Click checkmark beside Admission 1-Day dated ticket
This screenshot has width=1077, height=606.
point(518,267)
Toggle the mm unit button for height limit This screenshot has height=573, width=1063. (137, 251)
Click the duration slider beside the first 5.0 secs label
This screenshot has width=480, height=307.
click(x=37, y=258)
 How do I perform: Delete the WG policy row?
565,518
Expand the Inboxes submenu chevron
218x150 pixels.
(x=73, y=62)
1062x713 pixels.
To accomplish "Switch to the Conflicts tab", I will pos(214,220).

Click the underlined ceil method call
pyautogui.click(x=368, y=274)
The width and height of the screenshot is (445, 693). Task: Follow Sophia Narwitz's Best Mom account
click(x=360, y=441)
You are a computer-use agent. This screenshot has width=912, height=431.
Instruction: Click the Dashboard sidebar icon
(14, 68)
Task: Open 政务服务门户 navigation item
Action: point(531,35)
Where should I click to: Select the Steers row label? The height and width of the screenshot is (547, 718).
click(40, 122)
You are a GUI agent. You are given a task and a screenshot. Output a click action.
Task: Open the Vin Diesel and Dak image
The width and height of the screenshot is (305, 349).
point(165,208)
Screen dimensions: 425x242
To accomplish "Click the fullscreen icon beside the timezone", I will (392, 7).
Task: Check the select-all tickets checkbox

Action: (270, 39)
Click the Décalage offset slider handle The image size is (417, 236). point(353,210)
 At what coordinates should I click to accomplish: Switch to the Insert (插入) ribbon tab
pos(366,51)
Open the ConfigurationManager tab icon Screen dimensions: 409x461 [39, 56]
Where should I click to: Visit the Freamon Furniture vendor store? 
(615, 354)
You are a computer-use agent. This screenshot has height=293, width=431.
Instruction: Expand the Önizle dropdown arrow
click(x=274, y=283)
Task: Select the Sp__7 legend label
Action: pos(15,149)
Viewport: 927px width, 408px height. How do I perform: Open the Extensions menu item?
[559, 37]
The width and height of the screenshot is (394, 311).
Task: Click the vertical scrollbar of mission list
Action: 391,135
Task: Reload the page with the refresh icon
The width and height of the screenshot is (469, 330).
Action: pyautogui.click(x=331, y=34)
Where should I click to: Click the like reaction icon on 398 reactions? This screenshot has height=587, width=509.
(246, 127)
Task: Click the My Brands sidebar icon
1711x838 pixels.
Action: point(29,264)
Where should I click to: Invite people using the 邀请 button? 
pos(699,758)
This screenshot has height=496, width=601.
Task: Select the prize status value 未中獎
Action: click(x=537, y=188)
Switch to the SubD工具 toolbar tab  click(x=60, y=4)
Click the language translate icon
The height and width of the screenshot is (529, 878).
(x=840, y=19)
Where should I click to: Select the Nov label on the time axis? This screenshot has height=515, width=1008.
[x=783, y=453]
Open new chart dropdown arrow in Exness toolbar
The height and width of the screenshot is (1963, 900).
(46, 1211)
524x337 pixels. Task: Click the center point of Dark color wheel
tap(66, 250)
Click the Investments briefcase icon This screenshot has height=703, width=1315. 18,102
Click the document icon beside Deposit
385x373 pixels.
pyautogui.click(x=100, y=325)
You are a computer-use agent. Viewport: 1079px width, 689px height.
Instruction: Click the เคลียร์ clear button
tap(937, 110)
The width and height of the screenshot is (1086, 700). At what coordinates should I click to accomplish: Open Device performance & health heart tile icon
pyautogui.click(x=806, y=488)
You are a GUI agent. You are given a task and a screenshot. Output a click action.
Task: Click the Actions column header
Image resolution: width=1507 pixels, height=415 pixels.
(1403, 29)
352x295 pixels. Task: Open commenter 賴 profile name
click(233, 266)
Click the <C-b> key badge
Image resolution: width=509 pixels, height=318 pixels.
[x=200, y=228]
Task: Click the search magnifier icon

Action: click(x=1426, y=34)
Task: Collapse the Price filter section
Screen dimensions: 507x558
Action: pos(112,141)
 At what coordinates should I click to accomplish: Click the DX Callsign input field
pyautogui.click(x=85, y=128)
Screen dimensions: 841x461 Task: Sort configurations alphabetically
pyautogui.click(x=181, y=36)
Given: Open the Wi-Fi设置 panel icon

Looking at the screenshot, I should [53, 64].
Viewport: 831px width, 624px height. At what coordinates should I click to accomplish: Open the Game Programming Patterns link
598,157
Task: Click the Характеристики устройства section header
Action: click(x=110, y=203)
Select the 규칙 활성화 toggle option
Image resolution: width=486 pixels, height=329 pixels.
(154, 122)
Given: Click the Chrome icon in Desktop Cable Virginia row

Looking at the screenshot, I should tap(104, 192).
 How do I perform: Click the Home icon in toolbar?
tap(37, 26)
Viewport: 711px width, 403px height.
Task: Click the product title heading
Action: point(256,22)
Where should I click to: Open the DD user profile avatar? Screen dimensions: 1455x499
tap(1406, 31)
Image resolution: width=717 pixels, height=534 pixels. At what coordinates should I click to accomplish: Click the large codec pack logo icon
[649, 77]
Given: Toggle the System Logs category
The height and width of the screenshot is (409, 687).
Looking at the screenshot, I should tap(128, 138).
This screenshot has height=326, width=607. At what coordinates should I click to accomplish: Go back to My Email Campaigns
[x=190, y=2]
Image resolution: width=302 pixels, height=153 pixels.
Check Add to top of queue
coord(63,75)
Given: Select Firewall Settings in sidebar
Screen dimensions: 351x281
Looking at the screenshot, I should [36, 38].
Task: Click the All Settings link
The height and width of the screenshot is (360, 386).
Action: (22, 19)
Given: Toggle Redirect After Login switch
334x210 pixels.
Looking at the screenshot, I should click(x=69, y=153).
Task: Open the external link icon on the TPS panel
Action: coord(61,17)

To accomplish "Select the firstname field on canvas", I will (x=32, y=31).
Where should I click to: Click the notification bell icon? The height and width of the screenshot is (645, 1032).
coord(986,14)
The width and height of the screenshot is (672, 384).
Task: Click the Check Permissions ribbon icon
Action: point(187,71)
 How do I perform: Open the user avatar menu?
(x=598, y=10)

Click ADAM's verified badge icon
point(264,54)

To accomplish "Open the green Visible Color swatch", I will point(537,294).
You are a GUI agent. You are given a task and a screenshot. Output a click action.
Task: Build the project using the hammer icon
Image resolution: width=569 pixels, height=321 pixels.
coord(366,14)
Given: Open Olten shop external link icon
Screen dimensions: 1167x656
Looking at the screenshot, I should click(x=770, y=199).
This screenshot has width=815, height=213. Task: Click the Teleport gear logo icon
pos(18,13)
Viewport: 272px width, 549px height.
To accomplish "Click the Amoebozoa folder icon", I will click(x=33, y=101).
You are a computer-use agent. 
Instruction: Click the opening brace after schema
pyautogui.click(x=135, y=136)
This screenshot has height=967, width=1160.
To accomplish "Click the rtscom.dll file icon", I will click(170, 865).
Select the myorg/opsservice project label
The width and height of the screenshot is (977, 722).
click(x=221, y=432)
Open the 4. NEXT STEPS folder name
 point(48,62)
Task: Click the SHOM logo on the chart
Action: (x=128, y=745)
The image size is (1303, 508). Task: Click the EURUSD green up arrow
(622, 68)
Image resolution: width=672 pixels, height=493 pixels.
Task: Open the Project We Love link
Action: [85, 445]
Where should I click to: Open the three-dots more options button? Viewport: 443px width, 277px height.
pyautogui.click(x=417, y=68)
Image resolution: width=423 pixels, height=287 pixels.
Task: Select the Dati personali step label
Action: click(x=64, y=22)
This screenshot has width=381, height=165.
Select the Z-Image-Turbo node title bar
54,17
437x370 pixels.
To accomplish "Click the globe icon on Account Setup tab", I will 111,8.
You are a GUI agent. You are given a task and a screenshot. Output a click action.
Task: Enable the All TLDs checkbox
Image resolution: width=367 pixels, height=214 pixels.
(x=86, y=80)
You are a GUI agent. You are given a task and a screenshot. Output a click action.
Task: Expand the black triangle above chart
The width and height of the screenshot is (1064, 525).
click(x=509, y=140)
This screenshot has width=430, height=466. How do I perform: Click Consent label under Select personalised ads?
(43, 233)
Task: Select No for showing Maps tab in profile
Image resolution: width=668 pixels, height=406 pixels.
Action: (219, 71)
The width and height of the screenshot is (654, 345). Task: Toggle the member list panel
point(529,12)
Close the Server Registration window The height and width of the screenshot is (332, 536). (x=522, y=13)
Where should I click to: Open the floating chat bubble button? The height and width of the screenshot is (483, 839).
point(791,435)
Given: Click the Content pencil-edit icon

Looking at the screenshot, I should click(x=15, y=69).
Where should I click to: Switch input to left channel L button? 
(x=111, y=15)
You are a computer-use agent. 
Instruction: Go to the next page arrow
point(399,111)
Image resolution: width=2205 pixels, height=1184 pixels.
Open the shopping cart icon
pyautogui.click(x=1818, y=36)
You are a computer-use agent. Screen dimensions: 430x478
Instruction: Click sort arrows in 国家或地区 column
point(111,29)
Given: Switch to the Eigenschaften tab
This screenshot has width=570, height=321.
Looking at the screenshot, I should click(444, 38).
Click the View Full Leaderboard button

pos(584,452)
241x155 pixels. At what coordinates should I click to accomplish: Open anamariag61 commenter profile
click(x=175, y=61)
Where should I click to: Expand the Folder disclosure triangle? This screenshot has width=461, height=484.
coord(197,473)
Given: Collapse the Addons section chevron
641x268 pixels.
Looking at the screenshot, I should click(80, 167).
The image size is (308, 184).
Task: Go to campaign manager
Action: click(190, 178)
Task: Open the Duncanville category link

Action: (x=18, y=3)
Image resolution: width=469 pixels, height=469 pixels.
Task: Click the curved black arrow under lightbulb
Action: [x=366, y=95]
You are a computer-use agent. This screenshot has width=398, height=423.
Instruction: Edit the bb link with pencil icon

- **TASK DESCRIPTION**: Starting at the line in the records above that contains "Task: Open the Duncanville category link", output every line up to and including the last one, with nothing added.

- **SOLUTION TO THIS EXERCISE**:
Task: Open the Duncanville category link

Action: (x=18, y=3)
Image resolution: width=469 pixels, height=469 pixels.
Task: Click the curved black arrow under lightbulb
Action: [x=366, y=95]
You are a computer-use agent. This screenshot has width=398, height=423.
Instruction: Edit the bb link with pencil icon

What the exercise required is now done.